Coremont took Cove Capital as its first client when founder Louis Basger started the macro hedge fund firm. Basger eventually joined Brevan Howard last year. Landseer Asset Management, an equity long-short money manager recently spun out of hedge fund CQS, is also a client, while SoftBank uses the platform for its investments in equities and equity derivatives.

Rising Pressure

Others are signing up. Coremont had added eight new clients over the Covid lockdown period, taking the total number to 17. Headcount has doubled to more than 200 people and the firm is in advanced conversations with traditional asset managers, sovereign wealth funds and sell side institutions to turn them into clients, Mehmet said.

Coremont’s revenue for the year ending March 31, 2020 was 27.4 million pounds ($37.6 million), up from 23.9 million pounds a year earlier, according to a filing with the U.K.’s Companies House.

Brevan Howard Runs $50 Billion Unit Like BlackRock’s Aladdin

Its growth comes as Brevan Howard, now under the leadership of its chief executive Aron Landy, has started to grow assets again. The firm managed $13.7 billion at the end of February, according to an investor document seen by Bloomberg. Landy is spearheading a project to move the firm away from being a founder-led hedge fund toward a broader financial-services operation.

For its part, Coremont is busy building its infrastructure. It offers portfolio management technologies, risk management and analytics; executes and processes trades; and helps funds handle regulatory reporting and investor relations.

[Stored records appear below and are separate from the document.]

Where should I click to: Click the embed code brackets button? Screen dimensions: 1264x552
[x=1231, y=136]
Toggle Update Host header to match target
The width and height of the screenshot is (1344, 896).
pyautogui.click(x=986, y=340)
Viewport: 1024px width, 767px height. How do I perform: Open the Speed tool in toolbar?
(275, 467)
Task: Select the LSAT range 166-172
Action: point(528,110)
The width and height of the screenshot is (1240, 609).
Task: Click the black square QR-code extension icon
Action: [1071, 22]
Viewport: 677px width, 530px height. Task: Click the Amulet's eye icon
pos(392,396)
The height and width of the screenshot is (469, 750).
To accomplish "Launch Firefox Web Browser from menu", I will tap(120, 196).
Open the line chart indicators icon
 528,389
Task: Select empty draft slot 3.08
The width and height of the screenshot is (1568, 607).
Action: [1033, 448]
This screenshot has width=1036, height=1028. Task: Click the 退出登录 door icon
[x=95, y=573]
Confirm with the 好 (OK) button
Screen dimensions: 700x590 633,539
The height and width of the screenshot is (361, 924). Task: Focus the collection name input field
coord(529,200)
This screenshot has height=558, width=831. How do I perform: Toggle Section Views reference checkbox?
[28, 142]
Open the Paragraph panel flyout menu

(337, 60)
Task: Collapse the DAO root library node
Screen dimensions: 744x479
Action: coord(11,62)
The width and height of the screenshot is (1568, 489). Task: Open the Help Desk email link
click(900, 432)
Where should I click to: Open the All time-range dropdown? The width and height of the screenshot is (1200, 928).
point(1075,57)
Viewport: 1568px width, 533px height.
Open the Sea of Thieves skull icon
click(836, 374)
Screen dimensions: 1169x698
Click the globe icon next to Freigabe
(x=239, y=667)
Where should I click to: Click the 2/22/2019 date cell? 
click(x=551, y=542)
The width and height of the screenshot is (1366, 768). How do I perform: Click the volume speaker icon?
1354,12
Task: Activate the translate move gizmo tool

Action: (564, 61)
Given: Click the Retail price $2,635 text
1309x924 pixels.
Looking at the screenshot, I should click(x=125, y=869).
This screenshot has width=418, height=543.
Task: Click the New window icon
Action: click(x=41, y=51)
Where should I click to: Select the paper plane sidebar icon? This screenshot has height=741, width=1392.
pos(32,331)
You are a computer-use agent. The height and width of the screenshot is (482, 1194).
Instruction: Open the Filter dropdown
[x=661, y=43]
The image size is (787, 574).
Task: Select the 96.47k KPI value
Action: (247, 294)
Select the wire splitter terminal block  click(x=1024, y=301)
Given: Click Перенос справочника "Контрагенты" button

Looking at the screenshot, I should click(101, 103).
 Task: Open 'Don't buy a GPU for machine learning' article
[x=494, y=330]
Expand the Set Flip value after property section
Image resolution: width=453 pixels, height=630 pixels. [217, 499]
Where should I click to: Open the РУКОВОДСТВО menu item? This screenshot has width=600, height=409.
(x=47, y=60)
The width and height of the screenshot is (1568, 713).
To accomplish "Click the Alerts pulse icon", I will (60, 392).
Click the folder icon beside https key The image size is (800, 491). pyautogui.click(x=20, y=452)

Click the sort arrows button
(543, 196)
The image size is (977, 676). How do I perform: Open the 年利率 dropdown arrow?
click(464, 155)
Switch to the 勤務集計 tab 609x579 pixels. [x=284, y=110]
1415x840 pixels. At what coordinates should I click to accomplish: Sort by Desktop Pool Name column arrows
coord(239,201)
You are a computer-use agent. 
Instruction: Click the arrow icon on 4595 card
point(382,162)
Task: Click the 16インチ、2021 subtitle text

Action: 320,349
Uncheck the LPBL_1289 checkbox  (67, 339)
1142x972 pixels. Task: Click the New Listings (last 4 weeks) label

The firm is building out its cryptocurrency offerings in collaboration with Elwood Asset Management, an affiliate firm. It’s also working with SIG Technologies, a quant trading platform spun off from Brevan Howard, to allow clients research, back-test and automate execution.

Coremont’s success coincides with rising pressure on fees and mounting costs for the hedge fund industry. That has in turn led money managers to outsource their non-core functions to external firms.

“The industry right now, because of cost pressures, is more disposed to outsourcing than it has been at any point in my career,” Mehmet said.

(Bloomberg LP, the parent company of Bloomberg News, also sells financial risk software.)